One response to the
longstanding shortage of mental health providers for children and
adolescents is to expand the connections between child psychiatrists in
academic centers and the primary care physicians who see young patients every
day.
Paradigms for such programs already exist in places such as
Washington state and Massachusetts (Psychiatric News,
February 4). Child psychiatrists are available by phone to consult with
pediatricians, often while the patient is in the office. They also provide
backup services, like face-to-face evaluations of children referred by the
pediatricians or in-service training in psychiatry to pediatricians and their
staffs.
Yet more could be done to
expand the presence of this model, said Barry Sarvet,
M.D., chief of child and adolescent psychiatry at Baystate
Medical Center in Springfield, Mass.,
an associate clinical professor at
Tufts University School of Medicine, and a leader in the field. Sarvet and colleagues from more than two dozen states have
been working quietly for the last two years to create a national organization
to develop such systems.
The National Network of Child
Psychiatry Access Programs seeks to support the development and sustainability
of state and local programs linking child psychiatrists in academic settings
with pediatricians.
The organization has four main
goals: advocacy, research collaboration, defining best practices, and providing
technical assistance to members and new programs on matters like funding,
communications systems, and data collection methods to monitor service quality
and outcomes.
"By exchanging information, we can avoid reinventing too many
wheels," said Sarvet in an interview with
Psychiatric
News.
"There's also a lot of just
plain mutual support, too," added psychiatrist Larry Wissow,
M.D., M.P.H., a professor at the Johns Hopkins Bloomberg School of Public
Health. Hopkins is serving as the temporary home of the nascent organization,
hosting its Web site (see below), while program administrator Irene Tanzman at the Massachusetts Behavioral Health Partnership
in Boston coordinates activities.
"Most of the people involved in starting these programs are doing
it in addition to whatever they usually do, and also potentially departing from
traditional roles for child psychiatry, even from traditional C/L roles," Wissow told Psychiatric News.
The local programs vary given the nature of the populations each
serves and the involvement of local governments and medical institutions.

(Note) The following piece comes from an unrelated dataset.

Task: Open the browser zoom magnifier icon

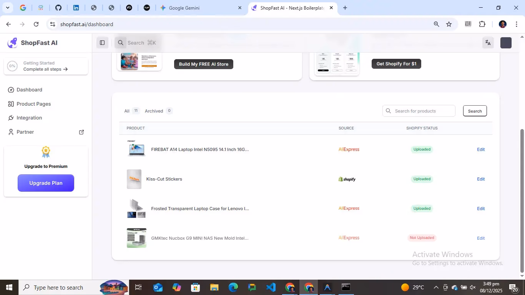Action: tap(436, 24)
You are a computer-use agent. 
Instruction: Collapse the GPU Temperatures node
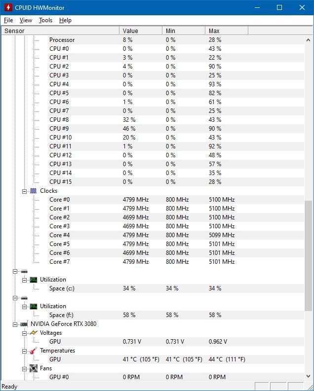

However, making available the tools and experience of successful programs to
each state group seemed a useful way to increase access to effective mental
health care support for primary care providers.
The concept may be simple, but making it work
in the real world is more complex, said Wissow.
"There are patterns of staffing needs that can be shared rather than discovered
independently, and protocols for managing different types of consultations and
for evaluating their impact."
Another major question is funding. Different mechanisms are often
cobbled together to make a given system work. Often there is a mix of state
monies and insurance payments.
In Massachusetts, for instance, funding comes from the state
budget through the Department of Mental Health, explained Sarvet.
Some program costs are offset by fees charged for face-to-face evaluations of
patients, including Medicaid or commercial insurance payments.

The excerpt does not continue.